-- begin Raw records --

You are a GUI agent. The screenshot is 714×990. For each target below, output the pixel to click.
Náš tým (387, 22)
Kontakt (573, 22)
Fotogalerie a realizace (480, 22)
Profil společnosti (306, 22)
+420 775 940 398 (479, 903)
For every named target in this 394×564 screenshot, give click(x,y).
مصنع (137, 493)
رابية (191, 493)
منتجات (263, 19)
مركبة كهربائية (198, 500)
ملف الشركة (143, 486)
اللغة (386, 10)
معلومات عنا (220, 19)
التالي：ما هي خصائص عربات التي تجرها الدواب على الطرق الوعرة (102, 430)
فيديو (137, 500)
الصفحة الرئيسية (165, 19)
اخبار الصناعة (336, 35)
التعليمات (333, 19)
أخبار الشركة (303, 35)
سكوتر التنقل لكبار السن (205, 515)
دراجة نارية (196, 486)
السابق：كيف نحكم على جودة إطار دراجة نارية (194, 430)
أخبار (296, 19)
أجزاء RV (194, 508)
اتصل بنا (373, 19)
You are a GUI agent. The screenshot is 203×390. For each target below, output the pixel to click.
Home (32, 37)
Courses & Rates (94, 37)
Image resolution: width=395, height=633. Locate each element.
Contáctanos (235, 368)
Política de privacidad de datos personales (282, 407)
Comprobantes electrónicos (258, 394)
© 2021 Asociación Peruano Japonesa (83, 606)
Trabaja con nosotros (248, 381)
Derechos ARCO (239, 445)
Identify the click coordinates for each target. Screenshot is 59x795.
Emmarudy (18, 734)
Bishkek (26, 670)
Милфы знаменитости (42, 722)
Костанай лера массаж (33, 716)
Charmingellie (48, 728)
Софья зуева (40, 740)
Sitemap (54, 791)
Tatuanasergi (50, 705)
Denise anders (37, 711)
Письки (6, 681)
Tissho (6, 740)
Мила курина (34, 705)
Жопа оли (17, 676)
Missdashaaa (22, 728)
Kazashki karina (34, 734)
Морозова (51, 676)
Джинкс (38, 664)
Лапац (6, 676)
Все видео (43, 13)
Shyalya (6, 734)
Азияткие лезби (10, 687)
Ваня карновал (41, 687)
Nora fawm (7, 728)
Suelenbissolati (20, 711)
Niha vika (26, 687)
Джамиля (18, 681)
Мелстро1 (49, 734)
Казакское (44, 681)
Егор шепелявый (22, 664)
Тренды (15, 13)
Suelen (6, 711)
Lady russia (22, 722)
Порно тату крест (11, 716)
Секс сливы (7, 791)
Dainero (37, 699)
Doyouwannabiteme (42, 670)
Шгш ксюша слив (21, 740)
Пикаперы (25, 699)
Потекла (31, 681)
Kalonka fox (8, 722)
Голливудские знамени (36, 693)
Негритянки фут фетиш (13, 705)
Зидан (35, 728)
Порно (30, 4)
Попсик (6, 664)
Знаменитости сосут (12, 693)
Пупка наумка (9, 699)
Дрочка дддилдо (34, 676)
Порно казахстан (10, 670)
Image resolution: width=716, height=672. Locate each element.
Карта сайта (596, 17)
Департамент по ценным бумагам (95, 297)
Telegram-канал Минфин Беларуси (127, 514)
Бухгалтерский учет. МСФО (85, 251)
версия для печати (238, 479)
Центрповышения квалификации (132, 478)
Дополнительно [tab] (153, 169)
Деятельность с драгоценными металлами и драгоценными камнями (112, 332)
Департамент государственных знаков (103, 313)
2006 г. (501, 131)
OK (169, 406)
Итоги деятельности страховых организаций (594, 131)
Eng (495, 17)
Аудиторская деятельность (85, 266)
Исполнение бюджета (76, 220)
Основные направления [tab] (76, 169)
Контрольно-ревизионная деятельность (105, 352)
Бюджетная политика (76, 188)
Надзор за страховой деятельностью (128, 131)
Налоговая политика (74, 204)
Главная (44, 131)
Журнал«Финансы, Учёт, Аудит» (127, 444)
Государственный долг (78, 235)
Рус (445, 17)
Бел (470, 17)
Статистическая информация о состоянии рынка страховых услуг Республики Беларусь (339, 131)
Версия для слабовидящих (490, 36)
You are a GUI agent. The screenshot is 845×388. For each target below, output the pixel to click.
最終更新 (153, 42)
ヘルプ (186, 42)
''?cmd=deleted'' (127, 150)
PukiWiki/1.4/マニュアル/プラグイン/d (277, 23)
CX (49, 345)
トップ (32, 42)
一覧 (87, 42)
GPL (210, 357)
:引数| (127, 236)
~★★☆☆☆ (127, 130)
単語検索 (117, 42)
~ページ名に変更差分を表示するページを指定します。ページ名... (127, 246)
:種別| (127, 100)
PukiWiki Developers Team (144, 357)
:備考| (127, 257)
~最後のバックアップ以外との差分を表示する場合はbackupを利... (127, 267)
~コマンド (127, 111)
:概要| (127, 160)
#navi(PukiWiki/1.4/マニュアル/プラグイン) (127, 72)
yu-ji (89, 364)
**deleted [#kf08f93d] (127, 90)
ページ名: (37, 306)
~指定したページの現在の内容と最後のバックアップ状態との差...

-- end Raw records --

> Work required
Rewrite all of the material above, changing every "GUI agent" to "screen assistant" and leaving everything else as it is.

> Exercise solution
You are a screen assistant. The screenshot is 714×990. For each target below, output the pixel to click.
Náš tým (387, 22)
Kontakt (573, 22)
Fotogalerie a realizace (480, 22)
Profil společnosti (306, 22)
+420 775 940 398 (479, 903)
For every named target in this 394×564 screenshot, give click(x,y).
مصنع (137, 493)
رابية (191, 493)
منتجات (263, 19)
مركبة كهربائية (198, 500)
ملف الشركة (143, 486)
اللغة (386, 10)
معلومات عنا (220, 19)
التالي：ما هي خصائص عربات التي تجرها الدواب على الطرق الوعرة (102, 430)
فيديو (137, 500)
الصفحة الرئيسية (165, 19)
اخبار الصناعة (336, 35)
التعليمات (333, 19)
أخبار الشركة (303, 35)
سكوتر التنقل لكبار السن (205, 515)
دراجة نارية (196, 486)
السابق：كيف نحكم على جودة إطار دراجة نارية (194, 430)
أخبار (296, 19)
أجزاء RV (194, 508)
اتصل بنا (373, 19)
You are a screen assistant. The screenshot is 203×390. For each target below, output the pixel to click.
Home (32, 37)
Courses & Rates (94, 37)
Image resolution: width=395, height=633. Locate each element.
Contáctanos (235, 368)
Política de privacidad de datos personales (282, 407)
Comprobantes electrónicos (258, 394)
© 2021 Asociación Peruano Japonesa (83, 606)
Trabaja con nosotros (248, 381)
Derechos ARCO (239, 445)
Identify the click coordinates for each target. Screenshot is 59x795.
Emmarudy (18, 734)
Bishkek (26, 670)
Милфы знаменитости (42, 722)
Костанай лера массаж (33, 716)
Charmingellie (48, 728)
Софья зуева (40, 740)
Sitemap (54, 791)
Tatuanasergi (50, 705)
Denise anders (37, 711)
Письки (6, 681)
Tissho (6, 740)
Мила курина (34, 705)
Жопа оли (17, 676)
Missdashaaa (22, 728)
Kazashki karina (34, 734)
Морозова (51, 676)
Джинкс (38, 664)
Лапац (6, 676)
Все видео (43, 13)
Shyalya (6, 734)
Азияткие лезби (10, 687)
Ваня карновал (41, 687)
Nora fawm (7, 728)
Suelenbissolati (20, 711)
Niha vika (26, 687)
Джамиля (18, 681)
Мелстро1 (49, 734)
Казакское (44, 681)
Егор шепелявый (22, 664)
Тренды (15, 13)
Suelen (6, 711)
Lady russia (22, 722)
Порно тату крест (11, 716)
Секс сливы (7, 791)
Dainero (37, 699)
Doyouwannabiteme (42, 670)
Шгш ксюша слив (21, 740)
Пикаперы (25, 699)
Потекла (31, 681)
Kalonka fox (8, 722)
Голливудские знамени (36, 693)
Негритянки фут фетиш (13, 705)
Зидан (35, 728)
Порно (30, 4)
Попсик (6, 664)
Знаменитости сосут (12, 693)
Пупка наумка (9, 699)
Дрочка дддилдо (34, 676)
Порно казахстан (10, 670)
Image resolution: width=716, height=672. Locate each element.
Карта сайта (596, 17)
Департамент по ценным бумагам (95, 297)
Telegram-канал Минфин Беларуси (127, 514)
Бухгалтерский учет. МСФО (85, 251)
версия для печати (238, 479)
Центрповышения квалификации (132, 478)
Дополнительно [tab] (153, 169)
Деятельность с драгоценными металлами и драгоценными камнями (112, 332)
Департамент государственных знаков (103, 313)
2006 г. (501, 131)
OK (169, 406)
Итоги деятельности страховых организаций (594, 131)
Eng (495, 17)
Аудиторская деятельность (85, 266)
Исполнение бюджета (76, 220)
Основные направления [tab] (76, 169)
Контрольно-ревизионная деятельность (105, 352)
Бюджетная политика (76, 188)
Надзор за страховой деятельностью (128, 131)
Налоговая политика (74, 204)
Главная (44, 131)
Журнал«Финансы, Учёт, Аудит» (127, 444)
Государственный долг (78, 235)
Рус (445, 17)
Бел (470, 17)
Статистическая информация о состоянии рынка страховых услуг Республики Беларусь (339, 131)
Версия для слабовидящих (490, 36)
You are a screen assistant. The screenshot is 845×388. For each target below, output the pixel to click.
最終更新 (153, 42)
ヘルプ (186, 42)
''?cmd=deleted'' (127, 150)
PukiWiki/1.4/マニュアル/プラグイン/d (277, 23)
CX (49, 345)
トップ (32, 42)
一覧 (87, 42)
GPL (210, 357)
:引数| (127, 236)
~★★☆☆☆ (127, 130)
単語検索 (117, 42)
~ページ名に変更差分を表示するページを指定します。ページ名... (127, 246)
:種別| (127, 100)
PukiWiki Developers Team (144, 357)
:備考| (127, 257)
~最後のバックアップ以外との差分を表示する場合はbackupを利... (127, 267)
~コマンド (127, 111)
:概要| (127, 160)
#navi(PukiWiki/1.4/マニュアル/プラグイン) (127, 72)
yu-ji (89, 364)
**deleted [#kf08f93d] (127, 90)
ページ名: (37, 306)
~指定したページの現在の内容と最後のバックアップ状態との差...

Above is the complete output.